The inclusion of social learning activities also is a valuable part of management development. Management development will not be successful unless learners have ample chance to try out new skills. Providing
potential managers with didactic management theory alone inadequately prepares them for the attitudes, skills, and insights necessary for effective management. Case studies, management games, transactional analysis, and sensitivity training are also effective in changing attitudes and increasing self-awareness. All of these techniques appropriately use social learning theory strategies.
Continued Competency as Part of Career Development
Continued competency is also a part of career management. BusinessDictionary.com (2016b) suggests that the definition of a professional is “a person formally certified by a professional body or belonging to a specific profession by virtue of having completed a required course of studies and/or practice, and whose competence can usually be measured against an established set of standards” (para. 1).
Huston (2017) notes that unfortunately, in many states, a practitioner is determined to be competent when initially licensed and thereafter, unless proven otherwise. Yet, clearly, passing a licensing exam and
continuing to work as a clinician does not assure competence throughout a career.

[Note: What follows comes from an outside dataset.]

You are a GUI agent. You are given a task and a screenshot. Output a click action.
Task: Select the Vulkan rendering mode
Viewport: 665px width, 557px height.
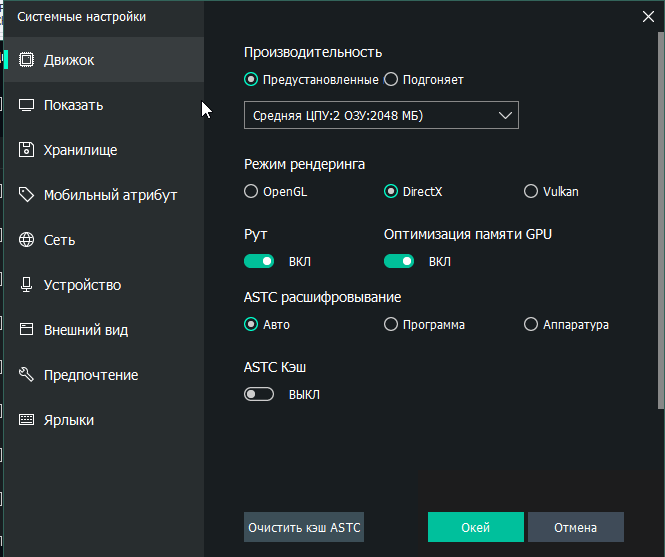pos(531,191)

Competence requires continual updates to knowledge and practice, and this is difficult in a health-care environment characterized by rapidly emerging new technologies, chaotic change, and perpetual clinical advancements.
The Institute of Medicine (IOM, 2010) report The Future of Nursing agrees, suggesting that nursing graduates now need competency in a variety of areas, including continuous improvement of the quality and safety of health-care systems; informatics; evidence-based practice; a knowledge of complex systems; skills and methods for leadership and management of continual improvement; population health and population- based care management; and health policy knowledge, skills, and attitudes. One must at least question how many nurses currently in practice would be able to demonstrate competency in all of these areas.
Assessing, maintaining, and supporting maintaining continued competence then is a challenge in
professional nursing. For example, Huston (2017) notes that some nurses develop high levels of competence in specific areas of nursing practice as a result of work experience and specialization at the expense of staying current in other areas of practice. In addition, employers often ask nurses to provide care in areas of practice outside their area of expertise because a nursing shortage encourages them to do so. In addition, many current competence assessments focus more on skills than they do on knowledge (Huston, 2017). The issue is also complicated by the fact that there are no national standards for defining, measuring, or requiring continuing competence in nursing.
Managers should appraise each employee’s competency level not only as part of performance appraisal but also as part of career development. This appraisal should lead to the development of a plan that outlines what the employee must do to achieve desired competencies in both current and future positions. Often, however, competency assessment focuses only on whether the employee has achieved required minimal competency levels to meet current federal, state, or organizational standards and not on how to exceed these competency levels. Thus, competency assessment and goal setting in career planning is proactive, with the employee identifying areas of potential future growth and the manager assisting in identifying strategies that can help the employee achieve that goal.
Competency assessment and goal setting in career planning should help the employee identify how to exceed minimum levels of competency.